#### [Instructions for the task]
Using the listing below, retype only the lines from the line with "Task: Click the 1x10^(6) y-axis label" through the end, both ends included, and exclude the pictures.

#### [Provided data]
*** Block opens ***

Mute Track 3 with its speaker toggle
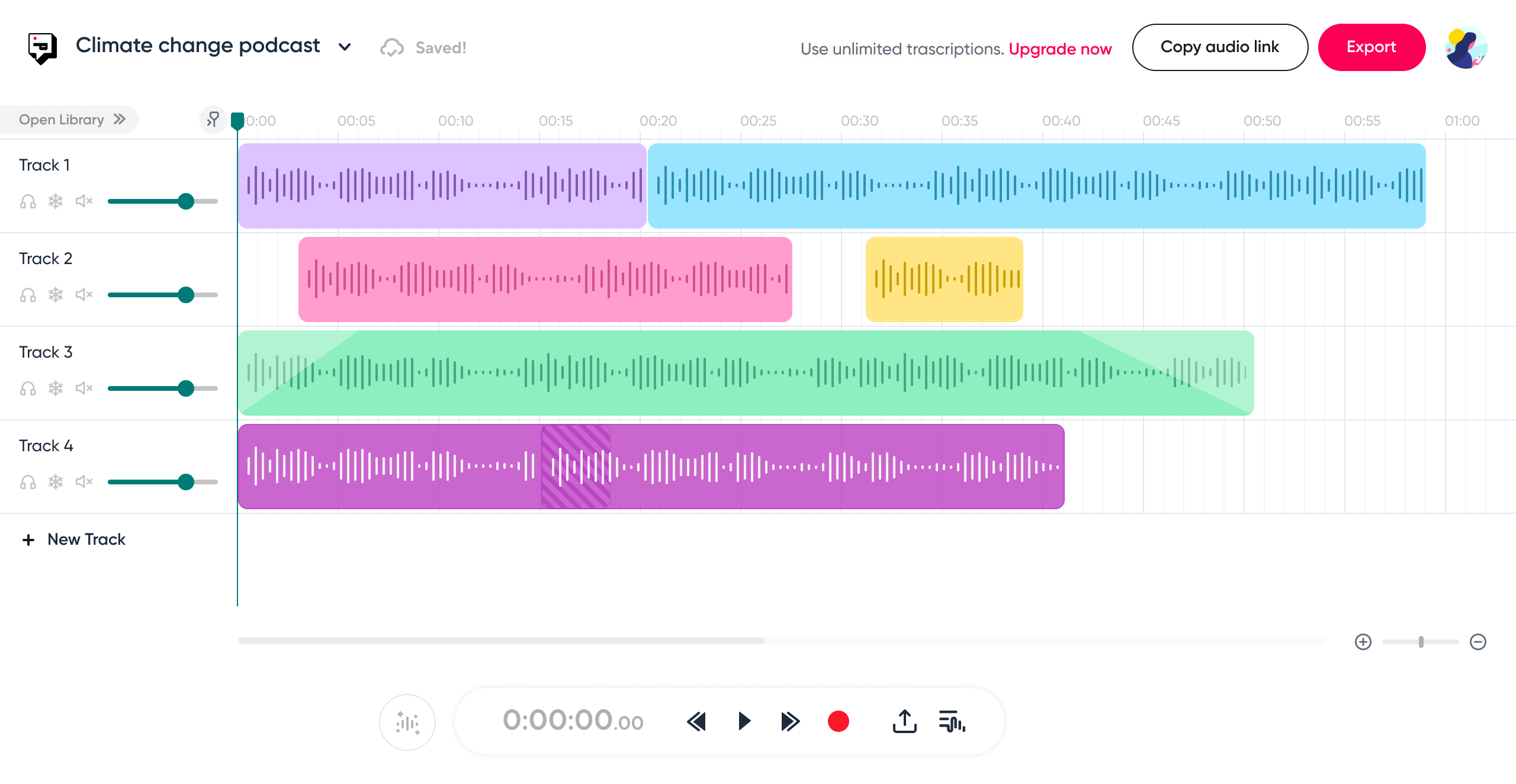 (x=83, y=388)
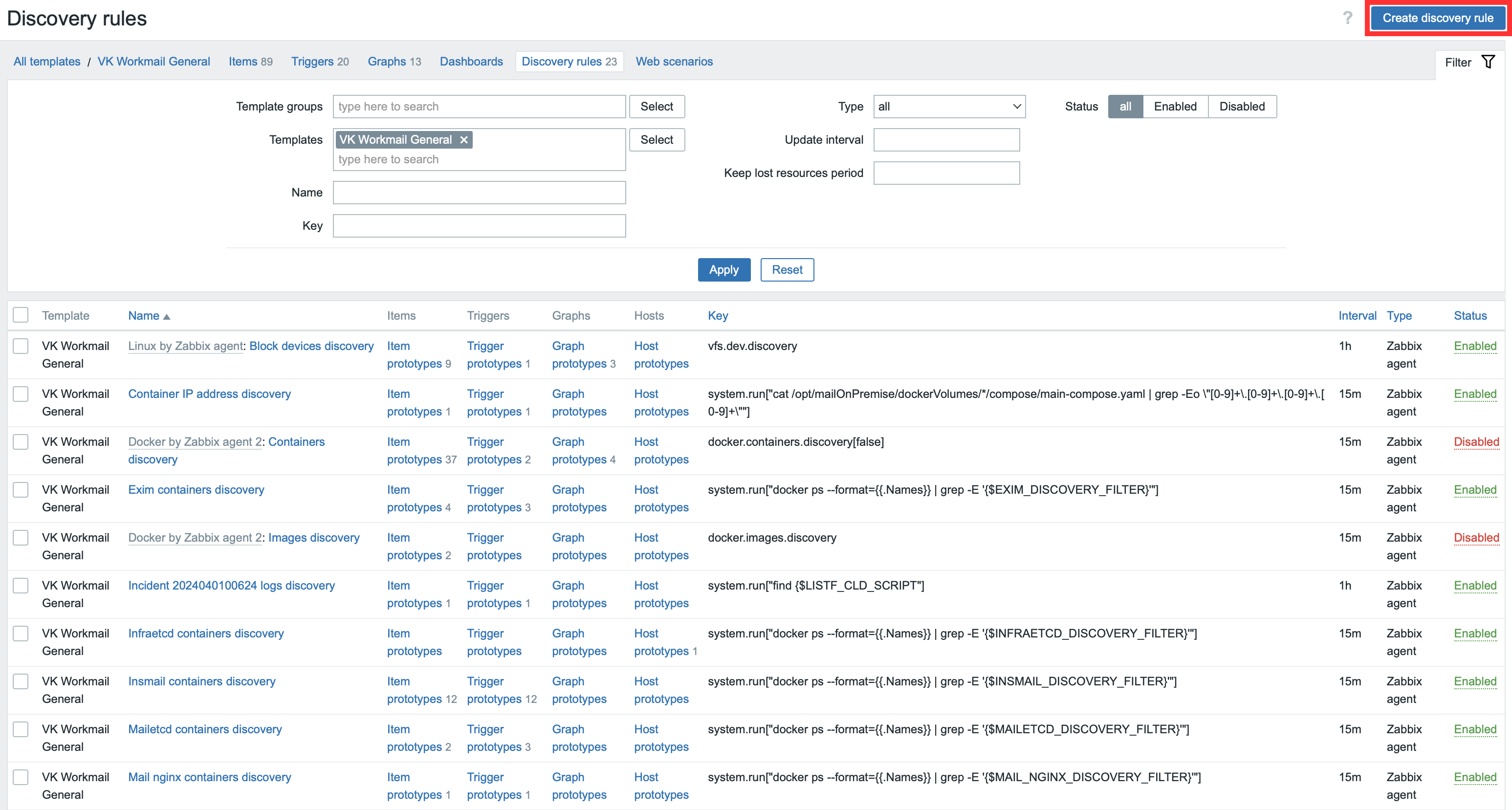Image resolution: width=1512 pixels, height=810 pixels.
Task: Go to All templates breadcrumb
Action: [x=47, y=62]

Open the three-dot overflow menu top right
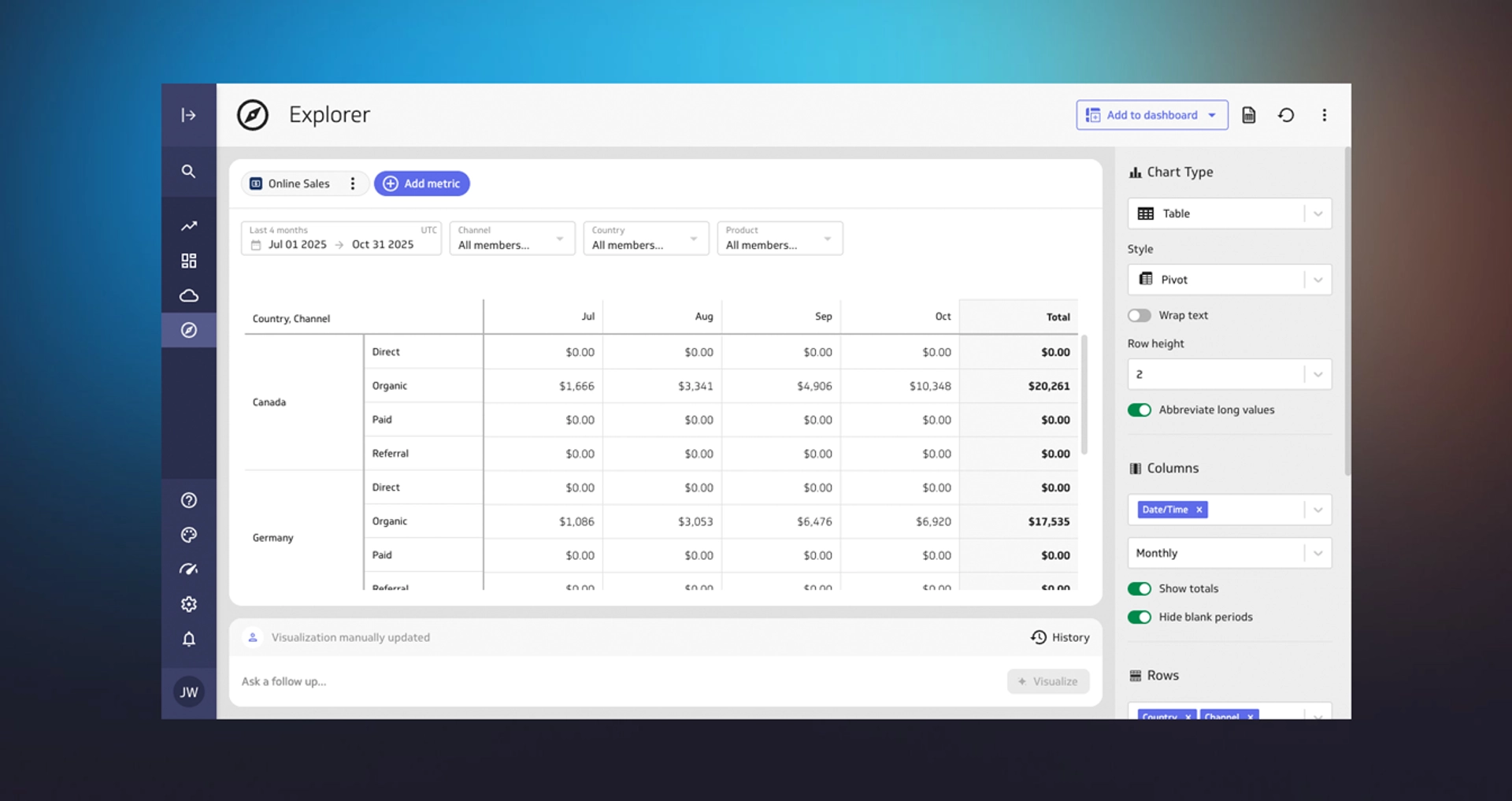point(1325,114)
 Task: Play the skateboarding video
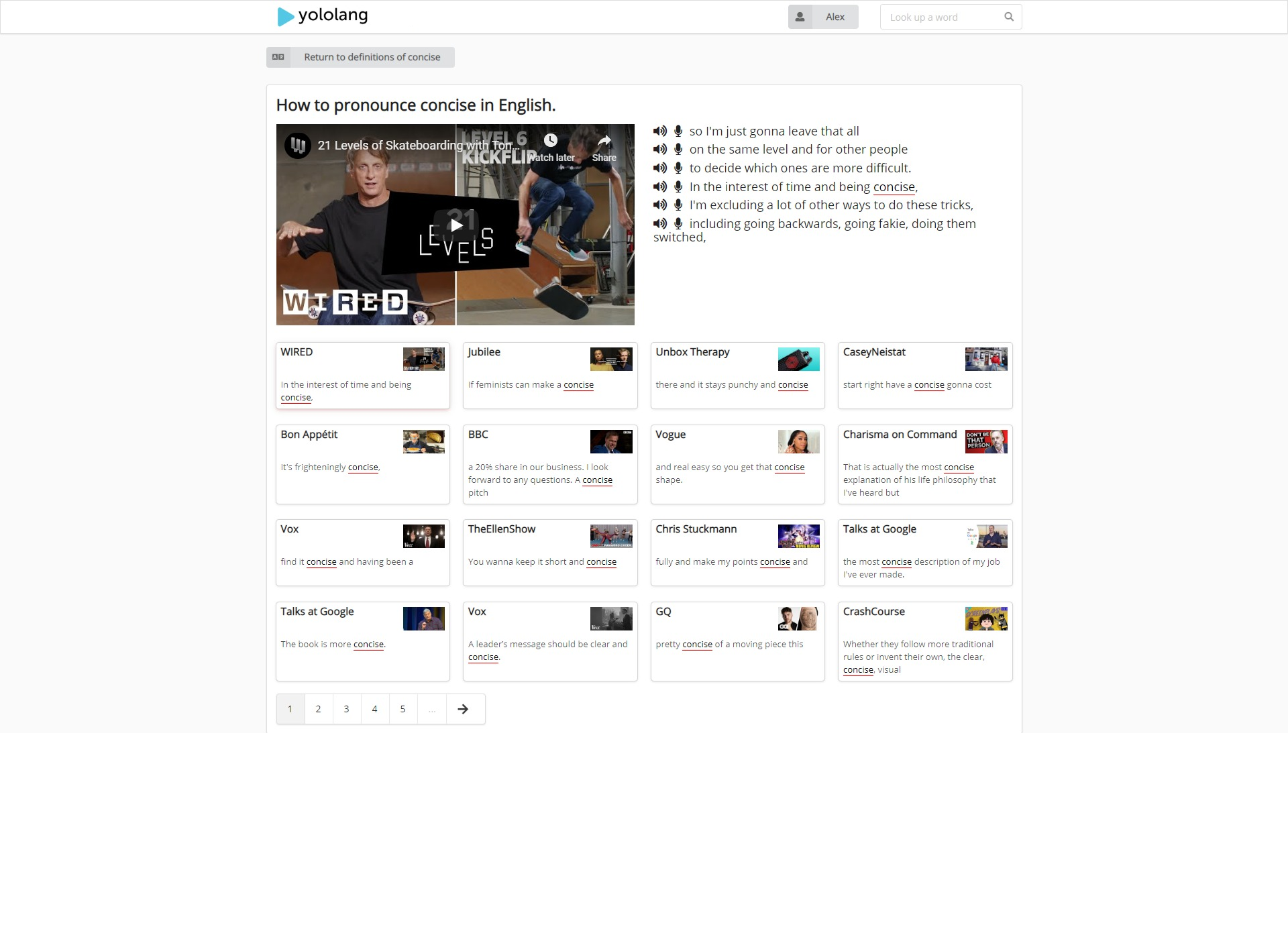456,225
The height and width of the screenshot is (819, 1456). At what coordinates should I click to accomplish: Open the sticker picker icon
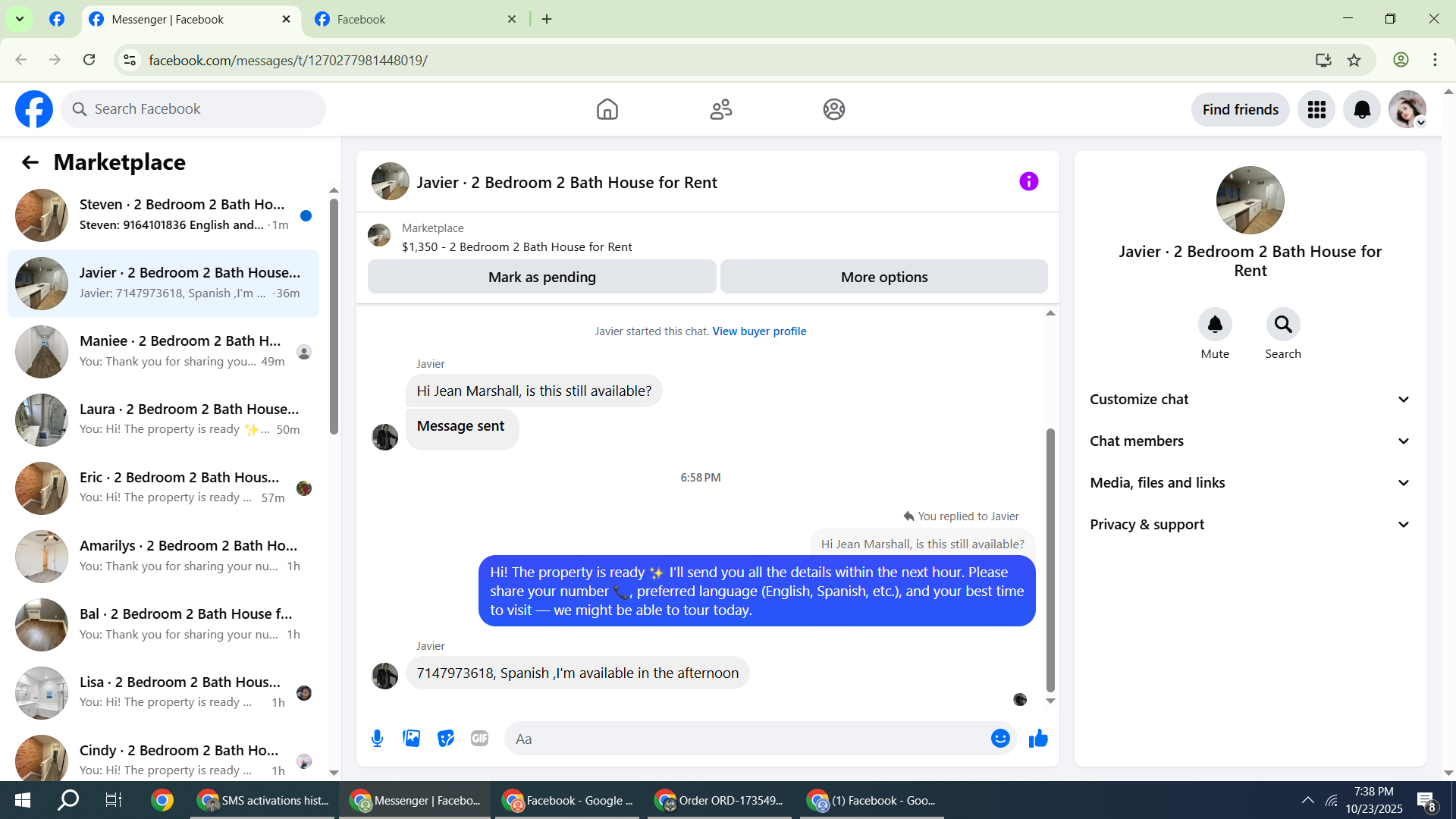pyautogui.click(x=446, y=739)
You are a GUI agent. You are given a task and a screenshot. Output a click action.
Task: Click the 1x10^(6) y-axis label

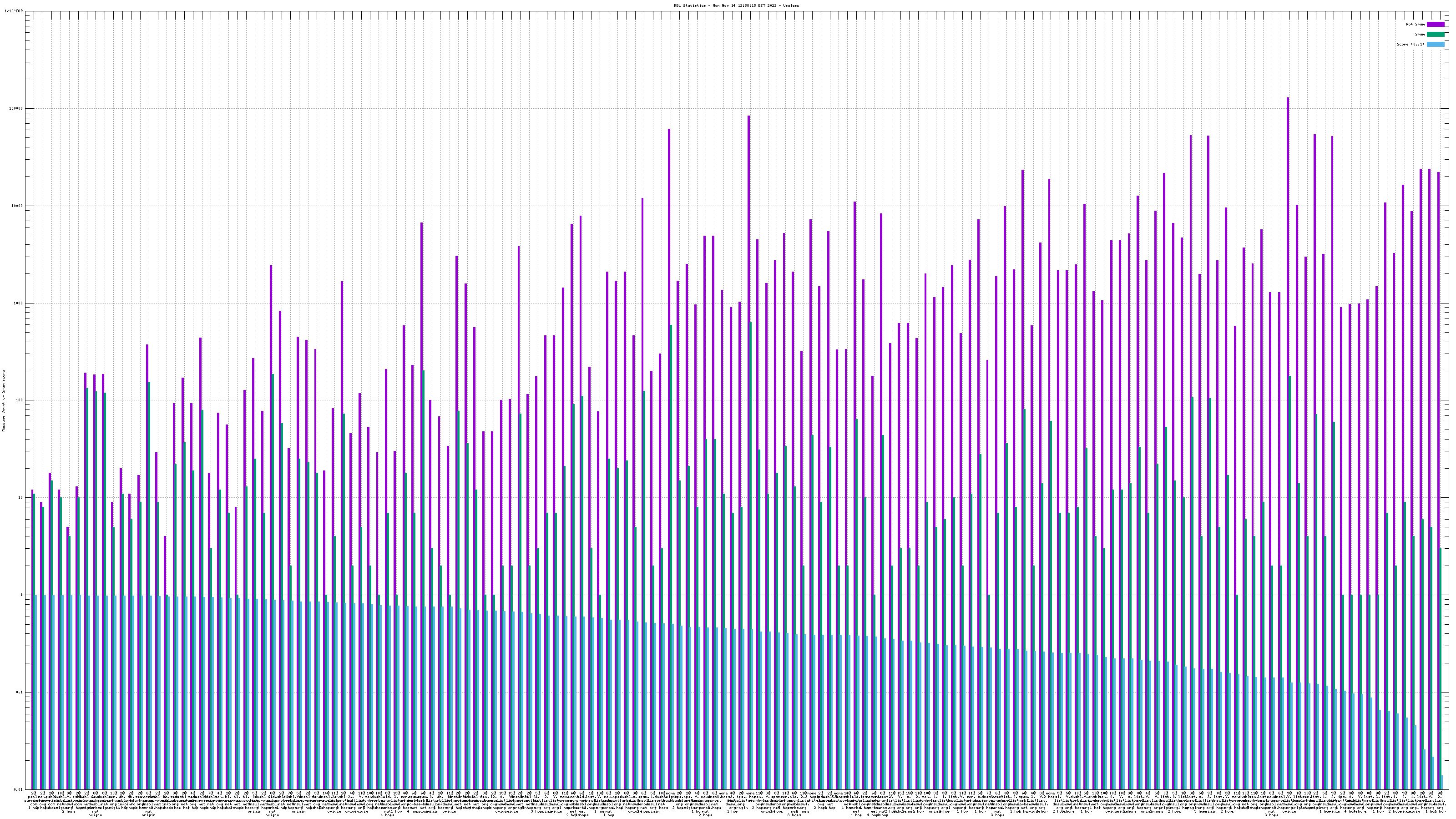click(x=14, y=11)
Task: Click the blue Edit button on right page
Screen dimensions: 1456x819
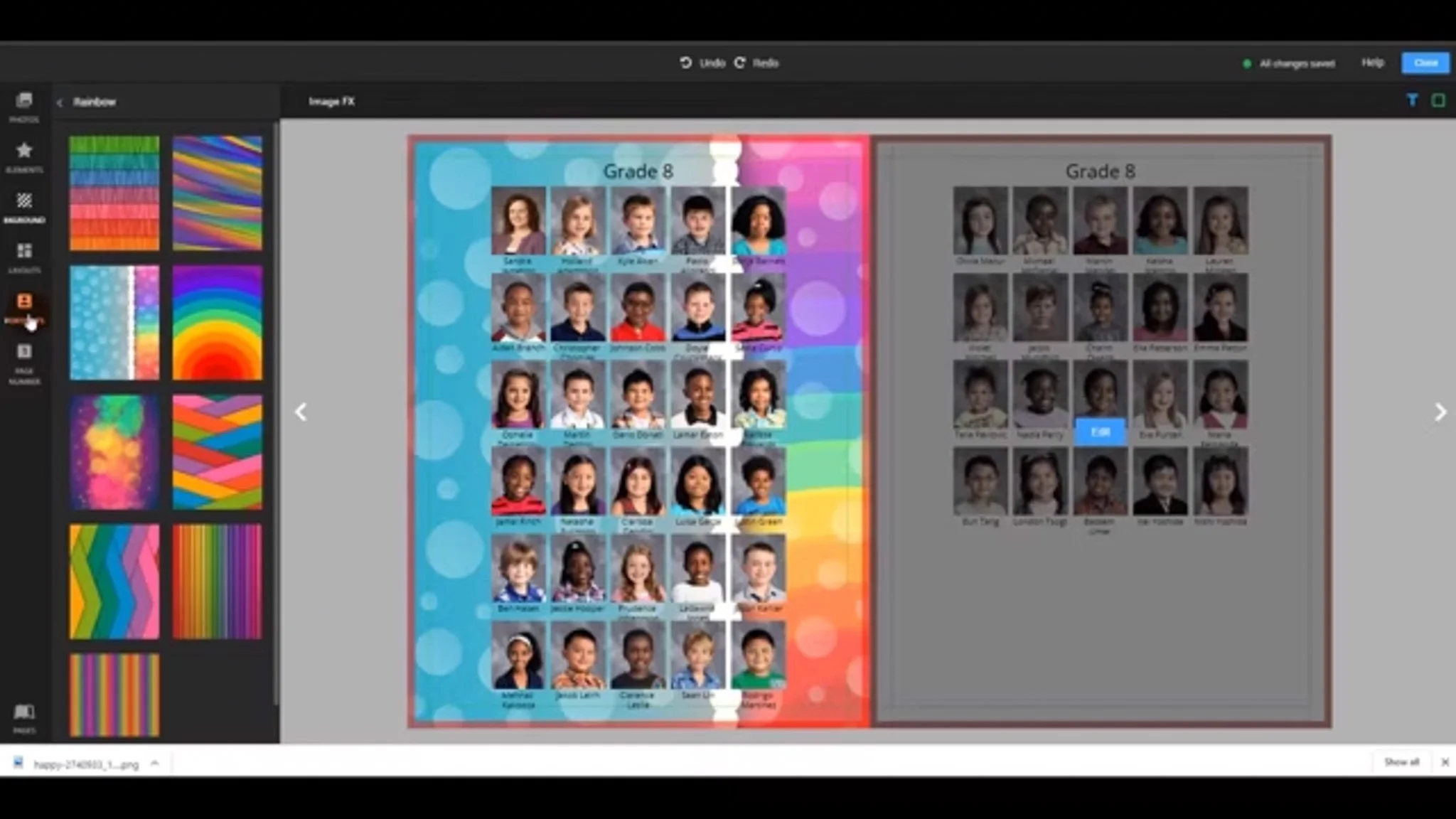Action: [1100, 432]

*** Block closes ***

#### [Solution]
Task: Click the 1x10^(6) y-axis label

click(x=14, y=11)
Task: Click the blue Edit button on right page
Screen dimensions: 1456x819
Action: [1100, 432]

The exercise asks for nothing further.